Un amico gentile mi ha fatto avere lo streaming del Werther scaligero che per una strana sottile diffidenza non avevo trovato il tempo di andare a sentire personalmente.
Avevo incontrato un simpaticissimo Benjamin Bernheim a Vienna e in quell’occasione il giovane tenore si era un po’ lamentato con me per non essere ancora venuto in Italia.
Sapevo del successo del suo Werther a Zurigo e della regia di Christof Loj , un regista di cui spesso ho ammirato le messinscene.
Ebbene , questo Werther mi ha un po’ deluso e ho cercato di spiegarmi il perché , senza essere tacciata di essere sempre la solita ancorata ad un ricordo che non riesce a cancellare.
Intanto in premessa di tutto devo dire che Bernheim ha una voce bellissima , una perfetta dizione ( ci mancherebbe altro!) e in una certa misura sa anche recitare ma…
Come si fa a riempire la lunghissima scena della morte dell’eroe affollandola di personaggi ?
Già di per sé è una pagina musicalmente lunghissima , se non si ricorre ad un perenne primo piano dei protagonisti diventa ancora più lunga e forse anche un po’ ridicola.
L’amore di Sophie per l’infelice innamorato è talmente evidente che non c’è proprio bisogno di sottolinearlo facendo della sorellina una specie di antagonista di Charlotte , tutto inutile.
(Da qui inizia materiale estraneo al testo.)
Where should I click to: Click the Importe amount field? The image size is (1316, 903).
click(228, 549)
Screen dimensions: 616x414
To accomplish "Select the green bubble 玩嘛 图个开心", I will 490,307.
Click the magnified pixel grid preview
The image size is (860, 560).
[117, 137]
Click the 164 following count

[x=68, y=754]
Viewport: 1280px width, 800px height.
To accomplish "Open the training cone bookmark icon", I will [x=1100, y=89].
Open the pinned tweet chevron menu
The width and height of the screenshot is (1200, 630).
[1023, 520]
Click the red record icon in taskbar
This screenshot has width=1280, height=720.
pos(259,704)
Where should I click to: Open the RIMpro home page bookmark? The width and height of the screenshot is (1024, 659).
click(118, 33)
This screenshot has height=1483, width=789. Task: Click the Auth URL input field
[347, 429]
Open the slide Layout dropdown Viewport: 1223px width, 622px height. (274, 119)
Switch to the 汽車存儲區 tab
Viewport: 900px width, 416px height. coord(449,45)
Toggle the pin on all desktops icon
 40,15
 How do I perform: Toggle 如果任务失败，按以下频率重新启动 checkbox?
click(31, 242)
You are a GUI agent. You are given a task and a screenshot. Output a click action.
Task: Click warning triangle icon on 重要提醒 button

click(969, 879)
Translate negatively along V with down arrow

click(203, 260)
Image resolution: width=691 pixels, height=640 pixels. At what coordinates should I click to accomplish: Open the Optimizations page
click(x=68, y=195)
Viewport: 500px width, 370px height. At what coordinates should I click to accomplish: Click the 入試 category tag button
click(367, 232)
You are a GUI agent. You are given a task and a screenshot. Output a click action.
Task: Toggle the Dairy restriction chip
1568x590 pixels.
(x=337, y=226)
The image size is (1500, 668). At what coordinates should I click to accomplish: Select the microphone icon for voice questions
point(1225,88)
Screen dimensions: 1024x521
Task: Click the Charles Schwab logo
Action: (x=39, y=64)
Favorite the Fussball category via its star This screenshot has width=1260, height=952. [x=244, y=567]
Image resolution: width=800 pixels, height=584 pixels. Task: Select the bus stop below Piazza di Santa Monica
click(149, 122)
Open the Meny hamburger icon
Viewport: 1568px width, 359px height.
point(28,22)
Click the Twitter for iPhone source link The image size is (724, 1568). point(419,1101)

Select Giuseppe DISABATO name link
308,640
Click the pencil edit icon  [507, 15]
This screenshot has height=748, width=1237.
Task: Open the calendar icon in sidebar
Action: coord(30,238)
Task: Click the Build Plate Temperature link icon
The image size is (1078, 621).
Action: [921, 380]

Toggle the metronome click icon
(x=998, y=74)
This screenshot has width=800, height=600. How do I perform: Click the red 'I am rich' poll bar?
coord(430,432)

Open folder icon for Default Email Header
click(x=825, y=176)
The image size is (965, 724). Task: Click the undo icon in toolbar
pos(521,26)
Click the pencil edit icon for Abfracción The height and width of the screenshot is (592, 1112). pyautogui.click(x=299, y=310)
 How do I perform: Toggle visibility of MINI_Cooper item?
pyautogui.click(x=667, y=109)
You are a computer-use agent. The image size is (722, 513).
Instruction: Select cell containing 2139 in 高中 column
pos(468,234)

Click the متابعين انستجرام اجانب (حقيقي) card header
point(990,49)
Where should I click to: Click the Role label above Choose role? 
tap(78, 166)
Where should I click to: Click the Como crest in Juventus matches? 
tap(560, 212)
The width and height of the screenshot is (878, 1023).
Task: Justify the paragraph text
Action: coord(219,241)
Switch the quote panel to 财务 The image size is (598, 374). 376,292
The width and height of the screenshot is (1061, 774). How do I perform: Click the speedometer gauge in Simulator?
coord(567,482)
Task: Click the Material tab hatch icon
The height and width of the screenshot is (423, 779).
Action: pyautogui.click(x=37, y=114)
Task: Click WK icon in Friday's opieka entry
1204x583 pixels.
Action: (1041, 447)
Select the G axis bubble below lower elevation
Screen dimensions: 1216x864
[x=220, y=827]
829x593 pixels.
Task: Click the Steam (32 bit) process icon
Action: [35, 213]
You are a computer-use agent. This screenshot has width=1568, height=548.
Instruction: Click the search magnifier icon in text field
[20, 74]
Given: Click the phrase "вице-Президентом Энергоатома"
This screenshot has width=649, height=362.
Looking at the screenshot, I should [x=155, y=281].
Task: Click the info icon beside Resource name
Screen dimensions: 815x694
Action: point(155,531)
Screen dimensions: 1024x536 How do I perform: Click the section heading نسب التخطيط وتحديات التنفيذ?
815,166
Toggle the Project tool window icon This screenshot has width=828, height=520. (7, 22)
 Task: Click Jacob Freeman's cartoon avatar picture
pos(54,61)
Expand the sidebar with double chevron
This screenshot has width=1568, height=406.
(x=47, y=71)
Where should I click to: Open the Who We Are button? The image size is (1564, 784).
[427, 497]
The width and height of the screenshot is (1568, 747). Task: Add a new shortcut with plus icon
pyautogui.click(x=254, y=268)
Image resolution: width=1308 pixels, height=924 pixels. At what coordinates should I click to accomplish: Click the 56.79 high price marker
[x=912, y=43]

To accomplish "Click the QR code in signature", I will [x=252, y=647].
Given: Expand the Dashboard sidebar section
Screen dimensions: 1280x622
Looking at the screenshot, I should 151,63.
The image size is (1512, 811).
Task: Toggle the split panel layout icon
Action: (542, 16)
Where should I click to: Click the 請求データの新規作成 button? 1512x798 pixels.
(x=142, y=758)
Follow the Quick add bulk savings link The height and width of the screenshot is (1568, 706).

.Eppoi , eppoi … mi è mancata tutta l’infelicità goethiana , tutto il romanticismo del primo Ottocento che invece un ben altro interprete a Parigi aveva così bene evidenziato.
I tormenti del giovane Werther sono tedeschi fino nel midollo , non sono una banale storia francese di provincia.
Sono tra coloro che fecero in tempo a sentire Alfredo Krauss e a quel tempo il capolavoro di Massenet non restò nel mio cuore .
Ce l’ha inchiodato Jonas Kaufmann con quel capolavoro assoluto che fu la messinscena parigina e che neanche lui riuscì a ripetere al Met qualche hanno dopo.
Aveva cannibalizzato il ruolo , come una volta succedeva alla Callas , non è colpa mia se non riesco a superare quel magico ricordo.